• _PROBLEM TO WORK ON_
In the records below, find the line that contains "The height and width of the screenshot is (1466, 917)." and repeat it, along with each line after it, exactly as written.

• _WORKING DATA_
════

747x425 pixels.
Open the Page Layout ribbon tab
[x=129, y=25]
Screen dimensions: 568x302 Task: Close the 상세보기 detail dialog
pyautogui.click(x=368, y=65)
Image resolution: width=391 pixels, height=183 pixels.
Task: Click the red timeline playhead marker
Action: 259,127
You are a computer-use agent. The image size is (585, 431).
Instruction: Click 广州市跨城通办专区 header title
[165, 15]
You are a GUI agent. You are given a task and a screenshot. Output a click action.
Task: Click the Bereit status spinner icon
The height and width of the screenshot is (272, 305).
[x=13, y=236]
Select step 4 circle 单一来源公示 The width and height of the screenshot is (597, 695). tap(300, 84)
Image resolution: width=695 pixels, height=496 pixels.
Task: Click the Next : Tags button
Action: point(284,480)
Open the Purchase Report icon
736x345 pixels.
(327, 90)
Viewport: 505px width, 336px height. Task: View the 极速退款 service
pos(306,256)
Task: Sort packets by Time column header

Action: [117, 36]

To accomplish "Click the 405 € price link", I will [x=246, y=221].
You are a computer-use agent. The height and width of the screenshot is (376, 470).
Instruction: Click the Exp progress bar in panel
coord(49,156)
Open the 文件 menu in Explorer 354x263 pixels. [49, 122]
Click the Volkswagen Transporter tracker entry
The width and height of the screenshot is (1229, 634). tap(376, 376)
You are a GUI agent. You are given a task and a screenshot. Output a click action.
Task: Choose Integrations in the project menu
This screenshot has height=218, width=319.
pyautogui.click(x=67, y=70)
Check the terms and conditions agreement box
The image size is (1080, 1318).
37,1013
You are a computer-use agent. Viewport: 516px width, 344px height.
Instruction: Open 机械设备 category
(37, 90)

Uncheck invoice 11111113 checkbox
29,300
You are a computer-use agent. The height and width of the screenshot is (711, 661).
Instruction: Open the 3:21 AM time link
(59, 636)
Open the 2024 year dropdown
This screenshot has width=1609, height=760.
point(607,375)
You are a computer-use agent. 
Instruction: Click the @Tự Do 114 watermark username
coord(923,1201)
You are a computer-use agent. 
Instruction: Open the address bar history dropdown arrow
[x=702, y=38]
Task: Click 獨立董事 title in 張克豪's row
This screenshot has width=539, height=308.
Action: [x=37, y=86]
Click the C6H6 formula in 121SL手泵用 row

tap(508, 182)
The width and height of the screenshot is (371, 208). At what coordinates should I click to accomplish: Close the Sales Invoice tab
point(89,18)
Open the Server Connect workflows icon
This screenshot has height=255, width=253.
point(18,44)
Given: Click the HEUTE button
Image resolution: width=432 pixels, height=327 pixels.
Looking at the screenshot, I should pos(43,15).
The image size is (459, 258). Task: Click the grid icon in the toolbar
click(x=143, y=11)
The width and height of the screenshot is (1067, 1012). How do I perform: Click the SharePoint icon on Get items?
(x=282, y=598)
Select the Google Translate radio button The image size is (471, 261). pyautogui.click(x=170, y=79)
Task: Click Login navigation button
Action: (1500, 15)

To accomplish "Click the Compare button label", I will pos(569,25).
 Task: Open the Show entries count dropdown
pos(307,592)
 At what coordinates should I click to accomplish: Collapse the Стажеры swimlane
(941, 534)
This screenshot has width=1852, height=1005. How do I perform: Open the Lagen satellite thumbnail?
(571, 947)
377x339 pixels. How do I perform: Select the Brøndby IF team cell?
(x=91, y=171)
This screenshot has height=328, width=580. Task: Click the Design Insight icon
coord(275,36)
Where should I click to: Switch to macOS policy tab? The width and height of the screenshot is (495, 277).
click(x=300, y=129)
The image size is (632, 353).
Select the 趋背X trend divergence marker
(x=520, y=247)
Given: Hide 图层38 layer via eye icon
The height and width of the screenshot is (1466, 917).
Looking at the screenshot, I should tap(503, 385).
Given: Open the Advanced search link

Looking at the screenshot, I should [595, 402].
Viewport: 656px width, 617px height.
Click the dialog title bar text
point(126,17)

════

• _WRITTEN SOLUTION_
The height and width of the screenshot is (1466, 917).
Looking at the screenshot, I should tap(503, 385).
Given: Open the Advanced search link

Looking at the screenshot, I should [595, 402].
Viewport: 656px width, 617px height.
Click the dialog title bar text
point(126,17)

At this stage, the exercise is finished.